This summer, Cesar Rico applied for a competitive slot at the LSU High School Summer Research program and was accepted. He conducted and presented his research and has provided the following information on the program and his research.
LSU’s HSSR Program is an internship for high school students to gain real life experience in engineering, computer science, and construction management. Students chose one of the mentors, who are professors at the university, to work with and were given a project in their respective fields. Cesar's mentor was Dr. Amirhosein Jafari in the construction management department, and his project involved a computer analysis of energy burden in low income households. Cesar completed online training, ran analyses with statistical computer software, and created a poster presentation for his project.
"In my time in this program, I gained a thorough understanding of the engineering process and learned techniques in scientific research," Cesar said. "The skills I learned in this program were valuable, and I will continue to use them in years to come."

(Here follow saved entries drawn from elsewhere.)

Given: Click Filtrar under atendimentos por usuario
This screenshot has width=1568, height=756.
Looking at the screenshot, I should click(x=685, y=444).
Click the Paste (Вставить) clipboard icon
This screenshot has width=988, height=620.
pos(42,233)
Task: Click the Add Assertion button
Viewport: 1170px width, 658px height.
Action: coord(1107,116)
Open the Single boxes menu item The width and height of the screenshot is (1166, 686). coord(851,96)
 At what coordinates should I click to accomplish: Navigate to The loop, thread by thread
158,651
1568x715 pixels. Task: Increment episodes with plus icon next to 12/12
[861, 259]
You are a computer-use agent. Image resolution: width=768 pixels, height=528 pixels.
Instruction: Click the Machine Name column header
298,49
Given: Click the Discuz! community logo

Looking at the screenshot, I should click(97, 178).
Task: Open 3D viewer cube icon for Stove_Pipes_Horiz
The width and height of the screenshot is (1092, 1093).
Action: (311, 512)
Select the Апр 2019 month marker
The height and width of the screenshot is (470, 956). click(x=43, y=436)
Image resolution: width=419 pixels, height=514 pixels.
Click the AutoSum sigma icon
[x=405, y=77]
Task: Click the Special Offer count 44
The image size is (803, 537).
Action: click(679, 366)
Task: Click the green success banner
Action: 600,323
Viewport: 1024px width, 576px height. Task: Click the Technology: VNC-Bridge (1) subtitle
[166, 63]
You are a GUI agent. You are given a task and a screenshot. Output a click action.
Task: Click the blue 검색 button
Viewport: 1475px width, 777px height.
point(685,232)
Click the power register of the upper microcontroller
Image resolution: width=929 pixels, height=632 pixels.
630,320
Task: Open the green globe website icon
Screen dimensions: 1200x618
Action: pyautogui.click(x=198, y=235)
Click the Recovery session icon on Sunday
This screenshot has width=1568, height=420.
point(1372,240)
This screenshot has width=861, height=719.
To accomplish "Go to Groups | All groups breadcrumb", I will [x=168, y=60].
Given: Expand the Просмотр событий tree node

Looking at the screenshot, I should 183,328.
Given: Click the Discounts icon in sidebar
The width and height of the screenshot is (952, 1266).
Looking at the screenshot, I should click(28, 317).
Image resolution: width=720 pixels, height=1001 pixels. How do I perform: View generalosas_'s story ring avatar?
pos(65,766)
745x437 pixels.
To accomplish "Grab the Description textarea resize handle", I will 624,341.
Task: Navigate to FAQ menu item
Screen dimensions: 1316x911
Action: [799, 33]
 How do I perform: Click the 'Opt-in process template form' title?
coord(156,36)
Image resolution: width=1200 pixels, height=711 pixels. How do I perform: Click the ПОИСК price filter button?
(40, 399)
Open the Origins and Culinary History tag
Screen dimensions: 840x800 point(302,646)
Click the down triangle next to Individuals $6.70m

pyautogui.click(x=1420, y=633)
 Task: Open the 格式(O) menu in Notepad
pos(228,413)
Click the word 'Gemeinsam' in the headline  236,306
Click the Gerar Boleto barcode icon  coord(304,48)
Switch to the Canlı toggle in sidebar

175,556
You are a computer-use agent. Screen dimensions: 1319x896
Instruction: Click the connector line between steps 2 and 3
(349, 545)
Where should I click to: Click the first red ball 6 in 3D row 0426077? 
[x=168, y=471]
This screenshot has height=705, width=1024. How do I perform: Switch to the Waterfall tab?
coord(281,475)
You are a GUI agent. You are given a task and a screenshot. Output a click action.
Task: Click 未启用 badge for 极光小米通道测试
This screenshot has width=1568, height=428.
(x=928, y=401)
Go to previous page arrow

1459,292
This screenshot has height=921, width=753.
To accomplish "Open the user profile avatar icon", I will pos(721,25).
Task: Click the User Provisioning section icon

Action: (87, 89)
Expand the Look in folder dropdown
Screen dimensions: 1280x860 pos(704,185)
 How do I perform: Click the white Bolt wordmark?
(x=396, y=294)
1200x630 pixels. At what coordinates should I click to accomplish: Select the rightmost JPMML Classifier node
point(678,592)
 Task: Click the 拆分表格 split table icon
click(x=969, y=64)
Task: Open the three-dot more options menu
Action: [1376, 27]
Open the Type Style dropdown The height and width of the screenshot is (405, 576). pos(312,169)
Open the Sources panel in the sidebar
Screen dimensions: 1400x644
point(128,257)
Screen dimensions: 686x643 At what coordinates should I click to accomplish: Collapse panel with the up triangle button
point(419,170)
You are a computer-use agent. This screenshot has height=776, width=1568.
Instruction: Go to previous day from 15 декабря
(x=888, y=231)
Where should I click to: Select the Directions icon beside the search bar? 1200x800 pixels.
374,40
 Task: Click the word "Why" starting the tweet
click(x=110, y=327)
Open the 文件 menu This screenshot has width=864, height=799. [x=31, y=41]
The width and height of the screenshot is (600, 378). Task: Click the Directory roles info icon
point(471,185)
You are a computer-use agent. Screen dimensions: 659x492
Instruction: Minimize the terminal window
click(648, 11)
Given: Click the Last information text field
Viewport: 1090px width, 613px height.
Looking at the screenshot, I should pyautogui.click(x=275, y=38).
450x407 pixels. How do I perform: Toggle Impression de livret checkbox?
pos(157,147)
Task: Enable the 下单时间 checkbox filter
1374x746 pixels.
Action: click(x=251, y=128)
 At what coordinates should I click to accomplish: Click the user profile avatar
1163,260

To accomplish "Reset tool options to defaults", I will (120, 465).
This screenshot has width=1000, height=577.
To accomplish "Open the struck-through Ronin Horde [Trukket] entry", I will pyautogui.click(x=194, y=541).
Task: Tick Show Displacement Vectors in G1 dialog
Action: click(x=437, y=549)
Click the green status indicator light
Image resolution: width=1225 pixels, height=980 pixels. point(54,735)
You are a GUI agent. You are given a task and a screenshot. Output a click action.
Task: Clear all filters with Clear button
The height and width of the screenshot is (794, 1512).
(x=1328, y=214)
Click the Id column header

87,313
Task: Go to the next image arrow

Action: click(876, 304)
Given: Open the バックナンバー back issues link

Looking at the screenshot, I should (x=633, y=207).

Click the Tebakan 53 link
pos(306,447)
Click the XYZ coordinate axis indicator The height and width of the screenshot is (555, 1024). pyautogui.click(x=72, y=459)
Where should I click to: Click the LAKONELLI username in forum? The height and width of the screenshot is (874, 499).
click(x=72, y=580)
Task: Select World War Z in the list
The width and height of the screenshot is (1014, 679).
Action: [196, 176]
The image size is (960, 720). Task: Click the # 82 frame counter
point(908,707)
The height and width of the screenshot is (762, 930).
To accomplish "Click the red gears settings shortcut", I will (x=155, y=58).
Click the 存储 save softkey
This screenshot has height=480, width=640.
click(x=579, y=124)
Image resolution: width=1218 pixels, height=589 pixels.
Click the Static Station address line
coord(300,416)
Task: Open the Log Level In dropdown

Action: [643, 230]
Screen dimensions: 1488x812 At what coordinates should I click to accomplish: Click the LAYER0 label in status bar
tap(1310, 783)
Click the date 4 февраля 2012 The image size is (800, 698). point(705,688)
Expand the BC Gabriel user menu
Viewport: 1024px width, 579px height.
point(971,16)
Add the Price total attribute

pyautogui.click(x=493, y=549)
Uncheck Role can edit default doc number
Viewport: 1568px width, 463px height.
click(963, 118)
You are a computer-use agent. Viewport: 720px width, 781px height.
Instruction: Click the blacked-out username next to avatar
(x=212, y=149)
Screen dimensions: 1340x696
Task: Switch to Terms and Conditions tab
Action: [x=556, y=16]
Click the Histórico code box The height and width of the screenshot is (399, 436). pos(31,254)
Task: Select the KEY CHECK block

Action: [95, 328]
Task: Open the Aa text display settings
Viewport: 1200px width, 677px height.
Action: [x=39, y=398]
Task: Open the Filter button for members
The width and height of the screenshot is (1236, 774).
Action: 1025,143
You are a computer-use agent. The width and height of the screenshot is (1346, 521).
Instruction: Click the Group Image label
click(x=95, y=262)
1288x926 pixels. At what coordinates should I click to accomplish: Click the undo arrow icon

Here's a glimpse into Cesar's abstract:
44% of households in the U.S. are low-income, and these households often occupy affordable homes, the lowest quality housing unit. As a result, these homes tend to be less energy efficient with a higher energy burden (the percentage of household income spent on energy services). This poses a problem for these low-income households (LIHs) that must pay more for energy. This is especially problematic in the South, where the energy burden can reach over 10% for LIHs. The goal of this project is to analyze the energy characteristics of affordable homes and the energy burden of U.S. LIHs in response to this problem. In this study, the Residential Energy Consumption Survey (RECS) data is used from the U.S. Energy Information Administration (EIA). This data was collected by surveying energy usage and household characteristics from 5,600 homes in the U.S. It has been cleaned by removing imputation flag columns and unavailable data points (marked by a -2), changing certain variables for easier use (ex. converting the range of income into an estimated income), and adding columns for future analysis (energy burden, energy index, poverty line, etc.). The data is then analyzed through JMP using correlation analysis to observe the relationship between the entire data set and three dependent variables: the energy index, the energy burden, and the total energy usage in BTU. A predictive model is also developed using Artificial Neural Network (ANN) to estimate the energy index and energy burden in LIHs.